I was alive when it happened, fifteen months old, actually.
What did that toddler do on the day the president was assassinated? No idea. Don't remember anything. I'm gonna guess there were lots of hushed phone calls and crying behind closed doors while I watched Tennessee Tuxedo sitting cross-legged on one of those braided throw rugs.
Here's the only thing that rings a bell about that era:
I remember the haircut because I had to stand still while my mom shellacked my JFKut with Aquanet.
Okay, time to fess up. I just felt like putting myself next to Jack. Long lost Kennedy spawn in red suspenders? You decide.
Years later, my mom would tell me how she, along with the rest of the neighborhood, town and planet cocooned itself in a blue blanket of grief for months. All of those images—Walter Cronkite dabbing his eyes, John John saluting, Jackie's pink pill box—still raw in the nation's consciousness in 1969, when I first learned of that November day six years prior.

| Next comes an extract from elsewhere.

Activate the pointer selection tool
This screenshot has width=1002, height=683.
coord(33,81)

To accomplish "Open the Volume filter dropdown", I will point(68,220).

My first grade class sat at the feet of the librarian, her Marlborro baritone reaching even the cheap seats. On her lap balanced a stack books about JFK and the assassination. Did any of the pages she poked out at us display—how shall I delicately phrase this—head pizza?
I'm afraid I can't say no.
In the ensuing months, my fellow seven-year-olds and I absorbed with curiosity the tragic streak of Kennedy current events: Teddy was still hunkered in Hyannis Port after Chappaquiddick; Bobby had been shot just a year before.
Peggy—my mom—love, love, loved the Kennedys. As soon as I'd shown just a crumb of interest, she downloaded me with the whole story. It was like I'd just thrown a hanging curve right into her wheelhouse. My brother Tom was also obsessed, but mostly with the Zapruder film. He would watch it frame by frame, analyzing bullet angles at points of bodily impact. For years he was a conspiracy theorist, but I believe he's back to the single gunman.
Oh, and while I'm thinking about it, Tom just wanted you to know that prison went well, and if anyone's looking for the best eye tattoo artist west of Walla Walla, he's your guy.
Even after I'd grown, I couldn’t escape the Kennedy spell. My wife was a devout JohnJohnist. Oh, man, did she like that guy and his shirtless badness. He seemed like a cool guy, though, you know?
I know he had a few skeletons, but they were mostly trivial exvertebrates. Everyone talks about where they were when they heard about his dad, but I'll bet you remember where you were when you heard John, Jr. was missing. That one hurt and it lingers with me a little, like John Lennon.
Fifty years it's been. Fifty years since the plug was pulled on Camelot.
At least someone plugged it back in in time for the Beatles.